» Challenges
1. In the thread on loading images from a MySQL database with PHP, what type of data does the poster say the image variable holds?
2. Extend the thread on loading images from a MySQL database with PHP, starting right after its final line.

» Selected passage
════════════════════

Load image from mysql DB – PHP

  php

Q(Question):

I store images using one of my web pages. Next I want to load image from the db and pass the value to ajax page. Other values got correctly. But didn’t get image.This is my code.


php page. When user click on select link It pass values to ajax page
echo "<td><a href='javascript:void(0);' onclick=\"test('$VehicleNo','$Year','$Other','Image'); return false;\">Select</td>";
This is my ajax code.
function LookupVehicle(VehicleNo,Year,Other,Image){
document.getElementById('VehicleNo').value=VehicleNo;
document.getElementById('userfile').value=Image;
document.getElementById('Year').value=Year;
document.getElementById('Other').value=Other;
}

Could someone help me?

A(Answer):

what does the variable $image contain?

A(Answer):

It has blob type of data. I’m inserting image like this.


<form enctype="multipart/form-data" action="insert.php" method="post" name="changer">
<input name="MAX_FILE_SIZE" value="102400" type="hidden">
<input name="image" accept="image/jpeg" type="file">
<input value="Submit" type="submit">
// Make sure the user actually
// selected and uploaded a file
if (isset($_FILES['image']) && $_FILES['image']['size'] > 0) {
// Temporary file name stored on the server
$tmpName = $_FILES['image']['tmp_name'];
// Read the file
$fp = fopen($tmpName, 'r');
$data = fread($fp, filesize($tmpName));
$data = addslashes($data);
fclose($fp);
// Create the query and insert
// into our database.

════════════════════

» Dataset section
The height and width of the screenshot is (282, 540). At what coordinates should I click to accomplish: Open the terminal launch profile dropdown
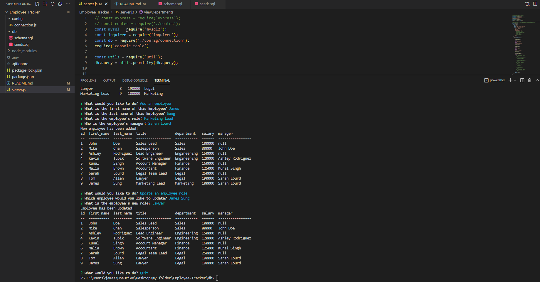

════════════════════

» Expected outputs
1. It holds blob type data.

2.
$query = "INSERT INTO tbl_images ";
$query .= "(image) VALUES ('$data')";
$results = mysql_query($query, $link);
// Print results
print "Thank you, your file has been uploaded.";
}
else {
print "No image selected/uploaded";
}
// Close our MySQL Link
mysql_close($link);
?>

A(Answer):

@ghjk

that explains it. do you know how HTML displays images?

A(Answer):

No. This is the first time I’m trying to load images from the DB.

A(Answer):

HTML (and thus Javascript) does not display images at all. it merely provides a link to the image, the remainder is left up to the browser software.

A(Answer):

found. We can load images like this.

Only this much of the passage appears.